◆ **What you should do**:
Resume the issue about making namespaces optional in the Marquez API and web interface, picking up after its final sentence.

◆ **Excerpt**:
MarquezProject / marquez

Collect, aggregate, and visualize a data ecosystem's metadata
https://marquezproject.ai
Apache License 2.0
1.78k stars 320 forks source link

Migrate `namespace` to be optional in `API` and `WEB` #2876

Open phixMe opened 3 months ago

phixMe commented 3 months ago

Currently, the endpoints for marquez all look along the lines of: http://localhost:5000/api/v1/namespaces/{namespace}/datasets/{dataset}

This means that namespaces are effectively mandatory when users are working with the api and thus the web contains a dropdown allowing users to select a namespace. This is not ideal for a few reasons:

  1. We either need to default a namespace (1st in the list) or force a user to select a namespace before anything else can be rendered.
  2. A user does not always know the namespace of a job or dataset they are looking for because many of the OL integrations (Spark, Airflow, etc...) assign these.
  3. A long list of namespaces is not going to be ideal since a MQ user with thousands of namespaces will need to scroll a long way and have application rendering degraded.

Therefore, we need to handle namespaces a little differently across the board to rectify these problems listed above.

◆ **Given information**:
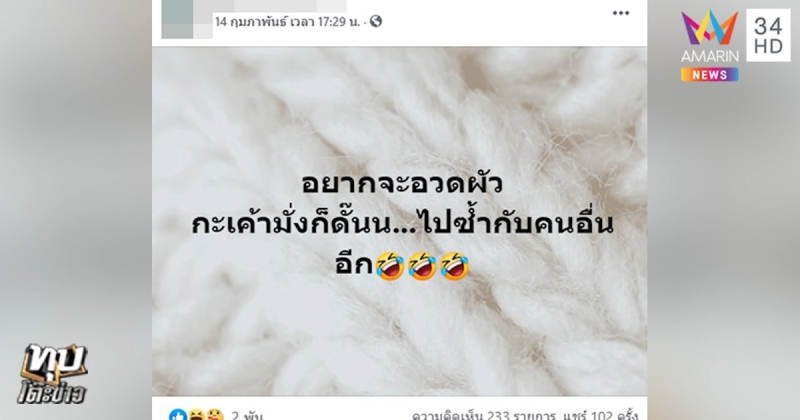This screenshot has width=800, height=420.
Task: Click the 34 HD channel badge
Action: pyautogui.click(x=768, y=35)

◆ **Answer to this problem**:
Proposal

Migrate the format of the endpoints to use query parameters like below and then forward old formats to new formats for a few releases (or forever)

# OLD
http://localhost:5000/api/v1/namespaces/{namespace}/datasets/{dataset}
# NEW
http://localhost:5000/api/v1/datasets/{dataset}?namespace={namespace}

Update the web to just render all the jobs and datasets, paginated of course without regard to namespace. Include a namespace filtering mechanism with a typeahead select so that users with many namespaces can find there known namespaces and filter.

wslulciuc commented 1 month ago

0.50.0 release will allow for listing jobs without a namespace via GET /api/v1/jobs, see https://github.com/MarquezProject/marquez/pull/2930. We will be taking a similar approach for datasets.